Sunday, October 5, 2014

Apache UIMA in a Nutshell

I have to look at Apache UIMA project at my workplace just to get an idea what it is and what does it really do. But I had to go through the whole documentation of UIMA to understand what it is exactly.
So just thought of summarising  what I learnt here.

In general each UIMA component defined in this framework consists of two parts; a descriptor XML and a Java class. Descriptor XML defines all the configurations, configuration parameters, inputs, outputs, etc. Java class contains the implementation of the component and it is referred by the descriptor XML.

UIMA Framework defines a type system where each component deal with. They define a data structure called UIMA Common Analysis Structure (CAS). It is the central data structure through which all UIMA components communicate. There is a native Java interface to the CAS called the JCas. The JCas represents each feature structure as a Java object; for an example feature structure output that identifies persons in a paragraph would be an instance of a Java class Person with getFullName() and setFullName() methods.
So when implementing UIMA components we have to define the CAS Feature Structure that it collaborate with. This is also done via a XML file called Type System Descriptor. For such CAS types java sources can be generated via a tool called JCasGen. Then these classes can be used with UIMA component implementations.
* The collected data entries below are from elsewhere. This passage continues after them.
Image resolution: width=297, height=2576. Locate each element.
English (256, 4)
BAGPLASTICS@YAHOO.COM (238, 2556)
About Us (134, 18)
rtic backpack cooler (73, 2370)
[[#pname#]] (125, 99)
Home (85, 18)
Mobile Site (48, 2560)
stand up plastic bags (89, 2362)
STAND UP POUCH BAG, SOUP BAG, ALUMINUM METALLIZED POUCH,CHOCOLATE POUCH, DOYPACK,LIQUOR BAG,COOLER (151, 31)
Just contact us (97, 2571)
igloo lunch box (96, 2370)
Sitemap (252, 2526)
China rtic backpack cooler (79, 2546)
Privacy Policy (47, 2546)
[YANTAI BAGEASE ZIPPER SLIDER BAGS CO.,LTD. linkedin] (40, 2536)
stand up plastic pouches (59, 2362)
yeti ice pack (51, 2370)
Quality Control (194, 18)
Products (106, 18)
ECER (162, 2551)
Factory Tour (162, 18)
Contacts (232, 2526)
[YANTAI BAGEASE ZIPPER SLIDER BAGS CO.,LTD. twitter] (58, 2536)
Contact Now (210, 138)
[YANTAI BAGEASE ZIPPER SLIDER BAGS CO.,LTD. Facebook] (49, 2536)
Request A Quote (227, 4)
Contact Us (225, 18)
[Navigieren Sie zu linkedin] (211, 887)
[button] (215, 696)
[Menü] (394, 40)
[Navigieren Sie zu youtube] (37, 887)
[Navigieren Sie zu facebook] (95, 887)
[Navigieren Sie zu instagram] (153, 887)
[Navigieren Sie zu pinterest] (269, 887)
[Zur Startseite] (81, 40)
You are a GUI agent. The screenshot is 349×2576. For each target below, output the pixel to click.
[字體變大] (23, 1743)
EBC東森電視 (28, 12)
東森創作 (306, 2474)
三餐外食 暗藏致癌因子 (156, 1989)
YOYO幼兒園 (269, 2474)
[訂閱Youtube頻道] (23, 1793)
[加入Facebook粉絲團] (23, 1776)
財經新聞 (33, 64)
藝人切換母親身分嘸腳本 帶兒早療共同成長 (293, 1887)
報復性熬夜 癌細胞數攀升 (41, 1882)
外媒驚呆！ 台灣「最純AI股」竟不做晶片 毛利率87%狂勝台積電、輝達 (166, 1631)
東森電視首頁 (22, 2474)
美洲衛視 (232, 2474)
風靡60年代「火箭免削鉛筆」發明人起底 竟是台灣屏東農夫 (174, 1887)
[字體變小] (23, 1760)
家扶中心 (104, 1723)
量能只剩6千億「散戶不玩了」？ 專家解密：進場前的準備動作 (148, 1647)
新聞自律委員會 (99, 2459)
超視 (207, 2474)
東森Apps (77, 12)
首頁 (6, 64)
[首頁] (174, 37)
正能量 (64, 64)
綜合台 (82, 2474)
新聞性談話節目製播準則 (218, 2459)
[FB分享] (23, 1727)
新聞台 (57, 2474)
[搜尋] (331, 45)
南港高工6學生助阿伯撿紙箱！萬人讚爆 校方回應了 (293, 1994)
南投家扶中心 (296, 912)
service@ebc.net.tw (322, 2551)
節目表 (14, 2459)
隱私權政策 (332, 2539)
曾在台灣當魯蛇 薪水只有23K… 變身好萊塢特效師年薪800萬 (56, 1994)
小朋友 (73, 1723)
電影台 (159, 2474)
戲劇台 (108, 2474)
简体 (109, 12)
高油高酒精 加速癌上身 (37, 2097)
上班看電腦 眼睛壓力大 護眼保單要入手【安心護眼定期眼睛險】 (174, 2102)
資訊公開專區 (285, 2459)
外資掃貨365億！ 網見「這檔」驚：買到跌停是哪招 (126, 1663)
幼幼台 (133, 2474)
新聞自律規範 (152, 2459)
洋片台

I have described each UIMA component that this framework interface below.

Analysis Engine (AE)

AE is a component that analyzes artifacts (e.g. documents) and extract information from them. AEs are constructed from building blocks called Annotators. An annotator is a component that contains analysis logic. Annotators analyze an artifact (for example, a text document) and create additional data (metadata) about that artifact. An AE may contain a single annotator (this is referred to as a Primitive AE), or it may be a composition of others and therefore contain multiple annotators (this is referred to as an Aggregate AE). An aggregate AE can be defined such that it act as a pipeline; i.e annotators can be configured to take input from the previous and to provide output to the next. Aggregate AEs can be managed in an advance manner with Flow Controllers, that I have defined later here.

Collection Reader

A Collection Reader is responsible for obtaining documents from the collection and returning each document as a CAS. We can write our own Collection Readers by implementing UIMA Framework interface for Collection Reader and configuring it with a descriptor XML. 
By implementing this class we make sure that we read some artifact and build a CAS for the CPE to perform. The Collection Reader provides the ability to iterate over a collection of artifacts and to build CAS of each to be processed at a time.
It can also return progress information such that how much is read so far and how much remains to read.

CASConsumer

A CAS Consumer receives each CAS after it has been analyzed by the Analysis Engine. CAS consumers typically extract data from the CAS and persist selected information to aggregate data structures such as search engine indexes or databases.
However in UIMA version 2 AE itself can be used to persist analyzed information. Both CasConsumer and AE interface defines batch and collection level processing methods too.

Flow Controller

A Flow Controller is a component that plugs into an Aggregate Analysis Engine. When a CAS is input to the Aggregate, the Flow Controller determines the order in which the components of that aggregate are invoked on that CAS.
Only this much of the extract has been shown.